So to give you just a little bit of context to latter day monetary values etc

All the money quoted on this site is old pre-decimal currency (for the UK of course), so an old penny was worth about 40% of a new penny and wages were paid for work done and then only at the discretion of the landowner or boss, if they thought you hadn't worked hard enough to earn your two pence, then you didn't get it, as simple as that.

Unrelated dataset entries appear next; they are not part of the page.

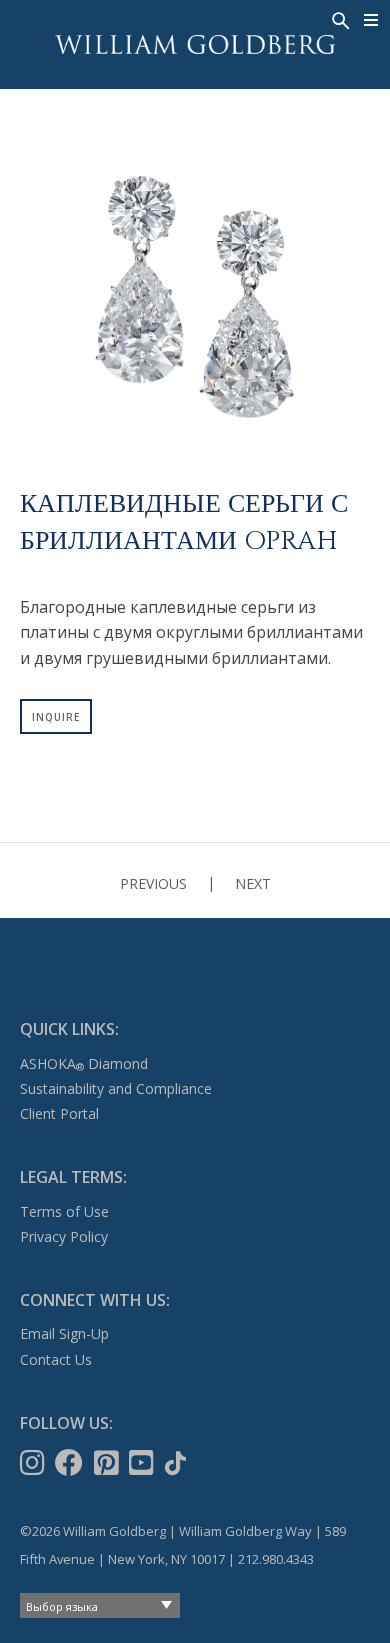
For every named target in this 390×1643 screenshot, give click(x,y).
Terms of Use (64, 1211)
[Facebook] (71, 1463)
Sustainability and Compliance (116, 1088)
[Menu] (371, 20)
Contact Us (56, 1359)
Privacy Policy (64, 1236)
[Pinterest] (108, 1463)
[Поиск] (339, 19)
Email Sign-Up (64, 1333)
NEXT (253, 883)
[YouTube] (143, 1463)
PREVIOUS (153, 883)
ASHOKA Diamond (84, 1063)
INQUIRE (56, 717)
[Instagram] (34, 1463)
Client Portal (59, 1113)
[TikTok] (177, 1463)
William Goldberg (195, 44)
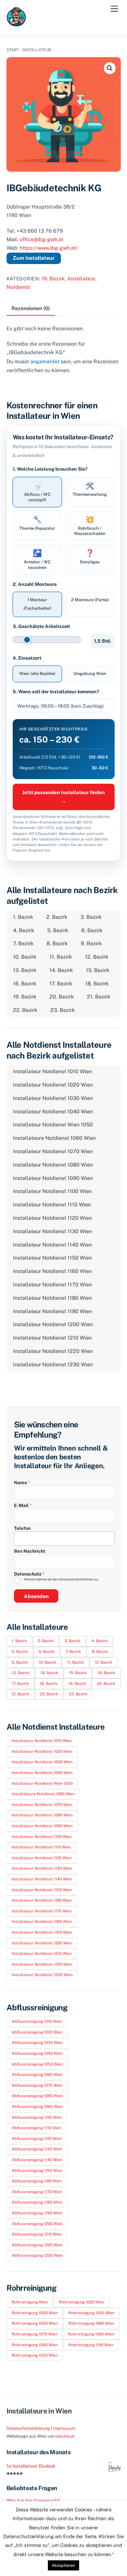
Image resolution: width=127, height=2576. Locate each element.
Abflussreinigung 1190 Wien (37, 2213)
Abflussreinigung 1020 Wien (37, 2032)
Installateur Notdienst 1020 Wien (53, 1085)
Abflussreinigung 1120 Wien (37, 2138)
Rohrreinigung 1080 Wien (91, 2334)
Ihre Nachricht (29, 1551)
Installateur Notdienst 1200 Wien (53, 1324)
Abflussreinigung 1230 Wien (37, 2255)
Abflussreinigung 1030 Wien (37, 2042)
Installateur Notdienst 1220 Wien (53, 1351)
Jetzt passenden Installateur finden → (63, 797)
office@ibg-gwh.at (42, 239)
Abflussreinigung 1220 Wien (37, 2245)
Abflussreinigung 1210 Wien (37, 2234)
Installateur (36, 50)
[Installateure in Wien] (16, 23)
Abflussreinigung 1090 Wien (37, 2106)
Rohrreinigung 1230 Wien (35, 2355)
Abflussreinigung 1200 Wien (37, 2224)
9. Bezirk (91, 943)
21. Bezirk (98, 997)
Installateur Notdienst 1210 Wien (52, 1338)
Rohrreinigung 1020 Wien (81, 2302)
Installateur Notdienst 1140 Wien (52, 1245)
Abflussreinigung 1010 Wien (37, 2021)
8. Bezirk (57, 943)
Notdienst (18, 287)
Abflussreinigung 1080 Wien (37, 2096)
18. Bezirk (97, 984)
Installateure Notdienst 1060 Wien (54, 1138)
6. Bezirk (92, 930)
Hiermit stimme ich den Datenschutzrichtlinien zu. (61, 1579)
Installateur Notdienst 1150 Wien (52, 1258)
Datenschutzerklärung (28, 2428)
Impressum (64, 2428)
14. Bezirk (61, 970)
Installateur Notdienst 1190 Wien (52, 1311)
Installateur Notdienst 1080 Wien (53, 1165)
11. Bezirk (60, 957)
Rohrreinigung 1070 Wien (34, 2334)
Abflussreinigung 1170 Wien (37, 2192)
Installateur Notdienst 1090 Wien (53, 1178)
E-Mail (23, 1505)
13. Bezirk (24, 970)
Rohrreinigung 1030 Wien (35, 2313)
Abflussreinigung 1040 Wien (37, 2053)
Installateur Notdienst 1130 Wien (52, 1231)
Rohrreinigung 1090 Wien (35, 2345)
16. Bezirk (24, 984)
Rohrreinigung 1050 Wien (35, 2323)
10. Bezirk (24, 957)
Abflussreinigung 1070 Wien (37, 2085)
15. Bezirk (97, 970)
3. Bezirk (91, 917)
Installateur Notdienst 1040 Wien (53, 1111)
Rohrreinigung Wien (30, 2302)
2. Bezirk (56, 917)
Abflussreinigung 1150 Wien (37, 2170)
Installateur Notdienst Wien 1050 (53, 1125)
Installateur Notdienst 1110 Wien (52, 1205)
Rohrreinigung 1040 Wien (91, 2313)
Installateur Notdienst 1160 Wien (52, 1271)
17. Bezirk (60, 984)
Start (13, 50)
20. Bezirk (61, 997)
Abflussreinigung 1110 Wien (36, 2128)
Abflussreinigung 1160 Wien (37, 2181)
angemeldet (45, 361)
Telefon (22, 1528)
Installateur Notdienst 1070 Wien (53, 1151)
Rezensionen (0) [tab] (30, 308)
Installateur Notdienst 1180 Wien (52, 1298)
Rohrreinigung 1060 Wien (91, 2323)
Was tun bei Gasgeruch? (33, 2500)
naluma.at (65, 2436)
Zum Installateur (34, 258)
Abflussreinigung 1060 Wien (37, 2074)
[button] (110, 68)
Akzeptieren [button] (63, 2565)
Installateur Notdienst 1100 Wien (52, 1191)
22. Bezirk (25, 1010)
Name (22, 1482)
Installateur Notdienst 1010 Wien (52, 1071)
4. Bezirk (23, 930)
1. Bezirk (23, 917)
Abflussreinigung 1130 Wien (37, 2149)
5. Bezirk (57, 930)
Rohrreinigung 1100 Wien (90, 2345)
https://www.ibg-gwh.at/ (49, 248)
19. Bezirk (53, 278)
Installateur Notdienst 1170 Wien (52, 1284)
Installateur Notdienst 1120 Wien (52, 1218)
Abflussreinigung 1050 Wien (37, 2064)
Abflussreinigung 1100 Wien (37, 2117)
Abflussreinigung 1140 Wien (37, 2160)
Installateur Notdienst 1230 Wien (53, 1364)
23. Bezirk (62, 1010)
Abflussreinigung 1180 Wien (37, 2202)
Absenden (36, 1596)
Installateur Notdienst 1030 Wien (53, 1098)
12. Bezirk (96, 957)
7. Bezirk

I suppose it goes without saying that there was very little you could do if your boss didn't want to pay you back then, as there were no unions or workers rights and seasonal jobs such as farm labouring and stone wall building, where winters could be hard, meant that people who hadn't stocked up enough food or earned enough money to buy food or pay for a roof over their heads, simply starved or froze to death.

  • In the 13th Century a male labourers wage was on average 2d a day (that's 2 old pence)
  • A woman labourers wage on the other hand was only 1d per day
  • A child labourer was paid a half penny a day - and they had to work just as hard for it
  • Land ploughing was paid at 2d per acre and crop reaping by hand at 5d per acre
  • A loaf of bread cost a farthing (that's a quarter of 1d)
  • 1 Dozen eggs cost a halfpenny and 4d per hundred (at least they would be free range)
  • Ale and cider could be bought at a halfpenny per gallon (now that doesn't sound too bad)
  • And a whole sheep would cost you around 12d or 1 shilling

labourers and workers in general could not afford a horse (the only transport of the day) so had to walk everywhere, which meant that people rarely traveled further than about five mile from where they were born. There were no doctors available to the common people, so the smallest accident or infection could kill you and as many as half the women as well as their children died in childbirth.

Which are sobering thoughts against the ills of today don't you think?